_EXTRACT TO READ_
+ + + +

Not to mention the long and shameful PGA history of racism, classism and sexism.....only opening their doors to blacks as recently as 1961! The typical PGA Tour player is a whitebread kid from a gated community in the suburbs who learned golf on a private course with instructors and "attended" one of the south's diploma mills for athletes such as pick anyone from the SEC et. al....usually majoring in PE or Business etc.

The PGA Tour is by far the more corporatist controlled (not to say the Euro Tour isnt-with its snuggling up to oil barrons in Dubai and the like!) and thus tends to offer larger purse money from week to week....but one can hardly help but laugh when some of these spoiled PGA players claim that they "earn their money based on merit".....yeah except that in the modern PGA world a guy who never, ever wins or even comes close can "earn" a million bucks or more per year!

Good News: The game is shifting internationally and there will be increasing pressure to include more non-American "majors". BTW the British Open provides a wonderful paradigm of precisely what I speak of here....it is usually played on a less perfectly manicured course -often links style course where the premium is on that bump and run through harsh weather....imo THE definitive test in golf....as opposed to the good old white boys club in Augusta.....

Gee thanks for resurrecting a year old thread so you can babble on with more of your liberal horse$hlt. Your posts give me gas.
post #22 of 65

He must be bored up in his ivory tower.

post #23 of 65
Quote:
Originally Posted by Harmonious View Post

He must be bored up in his ivory tower.

Wow! I guess so. Just looking for a fight.
post #24 of 65
Quote:
Originally Posted by NM Golf View Post


Gee thanks for resurrecting a year old thread so you can babble on with more of your liberal horse$hlt. Your posts give me gas.

Well at least the gas provides something with which to fill the empty space between thine ears.

post #25 of 65
Quote:
Originally Posted by Harmonious View Post

He must be bored up in his ivory tower.

Or perhaps I'm just doing my job....you know...thinking critically about society, culture, etc...a forbidden practice in most conservative quarters these days. If my commentary contains too many multi-syllabic words I'd be happy to help you with it, Sparky.

post #26 of 65
Quote:
Originally Posted by 14ledo81 View Post


Wow! I guess so. Just looking for a fight.

Or maybe I'm just making some thoughtful  and considered observations about an aspect of our culture -'Tis part of my job description.   I noticed that thus far none of the geniuses who've replied have had anything constructive to say about the content of my commentary......far too engaged in the anti-intellectual practice of attacking the messenger.

+ + + +

_INFORMATION SHOWN_
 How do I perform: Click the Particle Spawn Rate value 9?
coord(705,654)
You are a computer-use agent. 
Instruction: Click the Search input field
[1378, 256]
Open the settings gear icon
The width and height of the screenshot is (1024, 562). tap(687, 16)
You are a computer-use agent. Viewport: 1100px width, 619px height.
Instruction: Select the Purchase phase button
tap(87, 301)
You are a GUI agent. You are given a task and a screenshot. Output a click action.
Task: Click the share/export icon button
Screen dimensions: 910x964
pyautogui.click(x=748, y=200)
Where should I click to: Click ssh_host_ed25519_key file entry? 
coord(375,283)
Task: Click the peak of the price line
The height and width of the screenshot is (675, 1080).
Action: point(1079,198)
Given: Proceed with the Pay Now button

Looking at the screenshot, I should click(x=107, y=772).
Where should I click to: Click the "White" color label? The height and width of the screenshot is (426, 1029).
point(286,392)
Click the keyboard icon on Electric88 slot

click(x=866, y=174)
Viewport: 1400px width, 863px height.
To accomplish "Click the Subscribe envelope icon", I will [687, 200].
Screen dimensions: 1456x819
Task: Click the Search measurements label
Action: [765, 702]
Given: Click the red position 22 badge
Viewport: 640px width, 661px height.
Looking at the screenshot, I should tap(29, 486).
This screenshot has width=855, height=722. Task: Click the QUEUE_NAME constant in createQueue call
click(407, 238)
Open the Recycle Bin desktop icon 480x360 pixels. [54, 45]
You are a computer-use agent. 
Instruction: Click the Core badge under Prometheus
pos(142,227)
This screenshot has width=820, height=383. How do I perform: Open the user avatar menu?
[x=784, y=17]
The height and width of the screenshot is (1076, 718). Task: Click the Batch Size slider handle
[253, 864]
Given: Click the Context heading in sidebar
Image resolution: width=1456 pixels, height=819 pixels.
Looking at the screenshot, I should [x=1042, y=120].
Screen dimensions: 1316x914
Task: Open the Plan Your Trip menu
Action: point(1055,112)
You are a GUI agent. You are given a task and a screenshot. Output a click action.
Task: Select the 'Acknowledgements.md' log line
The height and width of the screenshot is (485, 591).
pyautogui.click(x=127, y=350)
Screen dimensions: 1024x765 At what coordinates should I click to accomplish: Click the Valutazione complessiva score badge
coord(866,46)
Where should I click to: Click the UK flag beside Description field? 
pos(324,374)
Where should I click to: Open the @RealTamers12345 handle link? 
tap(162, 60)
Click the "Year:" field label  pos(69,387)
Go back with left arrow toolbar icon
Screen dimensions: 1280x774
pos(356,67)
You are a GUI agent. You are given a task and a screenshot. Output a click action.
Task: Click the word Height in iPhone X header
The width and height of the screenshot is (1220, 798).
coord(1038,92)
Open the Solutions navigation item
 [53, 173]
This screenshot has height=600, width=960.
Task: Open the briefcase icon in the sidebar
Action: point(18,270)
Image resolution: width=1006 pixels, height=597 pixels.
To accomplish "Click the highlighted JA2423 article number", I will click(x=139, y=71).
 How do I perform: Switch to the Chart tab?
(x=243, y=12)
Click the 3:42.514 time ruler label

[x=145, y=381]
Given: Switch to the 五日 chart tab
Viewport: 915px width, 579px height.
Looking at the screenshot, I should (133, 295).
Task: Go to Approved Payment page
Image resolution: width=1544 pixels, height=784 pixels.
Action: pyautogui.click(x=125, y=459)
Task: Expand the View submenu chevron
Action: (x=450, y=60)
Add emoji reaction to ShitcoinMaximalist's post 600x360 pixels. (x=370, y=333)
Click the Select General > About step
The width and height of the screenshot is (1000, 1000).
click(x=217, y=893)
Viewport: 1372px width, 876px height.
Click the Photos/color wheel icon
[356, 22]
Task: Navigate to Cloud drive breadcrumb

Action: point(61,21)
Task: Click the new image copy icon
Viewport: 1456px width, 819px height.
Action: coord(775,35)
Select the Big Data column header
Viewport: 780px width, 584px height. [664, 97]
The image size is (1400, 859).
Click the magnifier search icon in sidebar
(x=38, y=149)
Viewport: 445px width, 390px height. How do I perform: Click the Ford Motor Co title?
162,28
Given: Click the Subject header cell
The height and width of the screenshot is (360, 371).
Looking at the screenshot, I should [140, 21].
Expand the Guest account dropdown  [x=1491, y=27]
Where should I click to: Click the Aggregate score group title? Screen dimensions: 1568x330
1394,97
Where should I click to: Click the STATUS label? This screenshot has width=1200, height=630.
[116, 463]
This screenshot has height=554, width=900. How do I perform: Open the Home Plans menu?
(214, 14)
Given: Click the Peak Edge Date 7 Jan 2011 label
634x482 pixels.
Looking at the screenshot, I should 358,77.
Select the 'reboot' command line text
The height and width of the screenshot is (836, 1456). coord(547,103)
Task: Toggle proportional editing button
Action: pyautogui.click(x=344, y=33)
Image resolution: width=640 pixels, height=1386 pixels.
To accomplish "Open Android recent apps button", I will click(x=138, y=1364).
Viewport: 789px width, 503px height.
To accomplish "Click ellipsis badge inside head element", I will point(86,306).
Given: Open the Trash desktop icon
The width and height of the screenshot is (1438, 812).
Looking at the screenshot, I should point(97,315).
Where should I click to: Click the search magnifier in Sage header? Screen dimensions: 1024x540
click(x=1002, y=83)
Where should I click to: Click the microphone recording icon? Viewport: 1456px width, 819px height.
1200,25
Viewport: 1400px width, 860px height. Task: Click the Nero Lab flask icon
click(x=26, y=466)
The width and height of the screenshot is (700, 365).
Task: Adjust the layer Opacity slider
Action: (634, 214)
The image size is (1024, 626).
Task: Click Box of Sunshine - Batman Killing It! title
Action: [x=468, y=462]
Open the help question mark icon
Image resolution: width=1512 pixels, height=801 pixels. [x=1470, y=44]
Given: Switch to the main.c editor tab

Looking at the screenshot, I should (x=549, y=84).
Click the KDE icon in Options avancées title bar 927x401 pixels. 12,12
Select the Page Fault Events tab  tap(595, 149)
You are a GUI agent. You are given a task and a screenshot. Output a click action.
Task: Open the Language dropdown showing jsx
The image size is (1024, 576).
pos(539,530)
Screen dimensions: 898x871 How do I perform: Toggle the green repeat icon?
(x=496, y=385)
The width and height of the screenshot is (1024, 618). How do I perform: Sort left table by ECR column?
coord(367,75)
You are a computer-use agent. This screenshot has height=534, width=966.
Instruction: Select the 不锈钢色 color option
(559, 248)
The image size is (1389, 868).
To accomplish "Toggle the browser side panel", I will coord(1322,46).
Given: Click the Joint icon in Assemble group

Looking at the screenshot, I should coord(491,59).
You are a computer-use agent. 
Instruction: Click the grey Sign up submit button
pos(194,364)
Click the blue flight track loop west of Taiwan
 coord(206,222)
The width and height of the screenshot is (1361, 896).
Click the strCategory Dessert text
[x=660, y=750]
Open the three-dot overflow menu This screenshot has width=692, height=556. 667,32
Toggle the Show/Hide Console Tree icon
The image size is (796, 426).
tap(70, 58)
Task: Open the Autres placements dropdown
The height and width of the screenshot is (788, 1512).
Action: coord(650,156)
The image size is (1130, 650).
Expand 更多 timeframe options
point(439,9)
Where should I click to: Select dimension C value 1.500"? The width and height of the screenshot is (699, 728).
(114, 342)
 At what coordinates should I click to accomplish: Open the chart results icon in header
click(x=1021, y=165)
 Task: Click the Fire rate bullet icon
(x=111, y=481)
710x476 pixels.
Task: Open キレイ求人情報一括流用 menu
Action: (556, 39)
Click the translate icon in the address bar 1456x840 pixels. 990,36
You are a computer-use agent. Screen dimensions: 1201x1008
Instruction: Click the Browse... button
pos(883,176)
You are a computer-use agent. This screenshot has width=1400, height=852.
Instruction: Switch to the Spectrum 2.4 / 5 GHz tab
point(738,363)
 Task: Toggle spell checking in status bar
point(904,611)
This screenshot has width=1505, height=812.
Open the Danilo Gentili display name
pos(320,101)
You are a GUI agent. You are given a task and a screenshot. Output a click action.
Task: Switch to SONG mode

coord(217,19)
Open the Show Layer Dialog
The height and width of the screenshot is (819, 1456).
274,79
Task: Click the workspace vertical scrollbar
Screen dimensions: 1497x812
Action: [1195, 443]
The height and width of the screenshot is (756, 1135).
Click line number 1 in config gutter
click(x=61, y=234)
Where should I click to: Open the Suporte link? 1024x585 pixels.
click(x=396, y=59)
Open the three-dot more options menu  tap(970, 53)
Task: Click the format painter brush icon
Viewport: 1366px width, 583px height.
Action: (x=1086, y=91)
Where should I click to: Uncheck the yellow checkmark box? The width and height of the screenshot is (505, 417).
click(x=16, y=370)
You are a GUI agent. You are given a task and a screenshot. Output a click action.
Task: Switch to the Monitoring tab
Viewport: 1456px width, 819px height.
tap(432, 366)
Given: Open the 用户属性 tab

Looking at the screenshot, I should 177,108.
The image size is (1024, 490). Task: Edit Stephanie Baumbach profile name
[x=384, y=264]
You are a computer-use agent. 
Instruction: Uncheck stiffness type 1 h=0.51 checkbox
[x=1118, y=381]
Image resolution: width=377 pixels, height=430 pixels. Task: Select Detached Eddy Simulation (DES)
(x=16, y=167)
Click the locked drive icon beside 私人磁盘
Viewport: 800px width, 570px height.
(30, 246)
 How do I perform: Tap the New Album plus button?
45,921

+ + + +

_EXERCISE TASKS_
(A) Answer these from the golf forum thread, one per line:
(i) In what year did the PGA first open its doors to blacks?
(ii) What kind of course is the British Open usually played on?
(iii) How much can a player who never wins "earn" per year in the modern PGA world?
(B) Reproduce the part of the golf forum thread starting with "Or maybe I'm" and going on through "attacking the messenger.".
(C) Does each statement agree with the golf forum thread? Give yes or no and quote the words that settle it.
(i) The Euro Tour is described as more corporatist controlled than the PGA Tour.
(ii) The typical PGA Tour player is said to have learned golf on a private course.
(iii) One poster calls the British Open the definitive test in golf.
The records have nothing to do with the golf forum thread.

_PER-TASK ANSWERS_
(A)
(i) 1961
(ii) A less perfectly manicured course, often a links-style course
(iii) A million bucks or more

(B)
Or maybe I'm just making some thoughtful  and considered observations about an aspect of our culture -'Tis part of my job description.   I noticed that thus far none of the geniuses who've replied have had anything constructive to say about the content of my commentary......far too engaged in the anti-intellectual practice of attacking the messenger.

(C)
(i) No: "The PGA Tour is by far the more corporatist controlled"
(ii) Yes: "learned golf on a private course with instructors"
(iii) Yes: "imo THE definitive test in golf"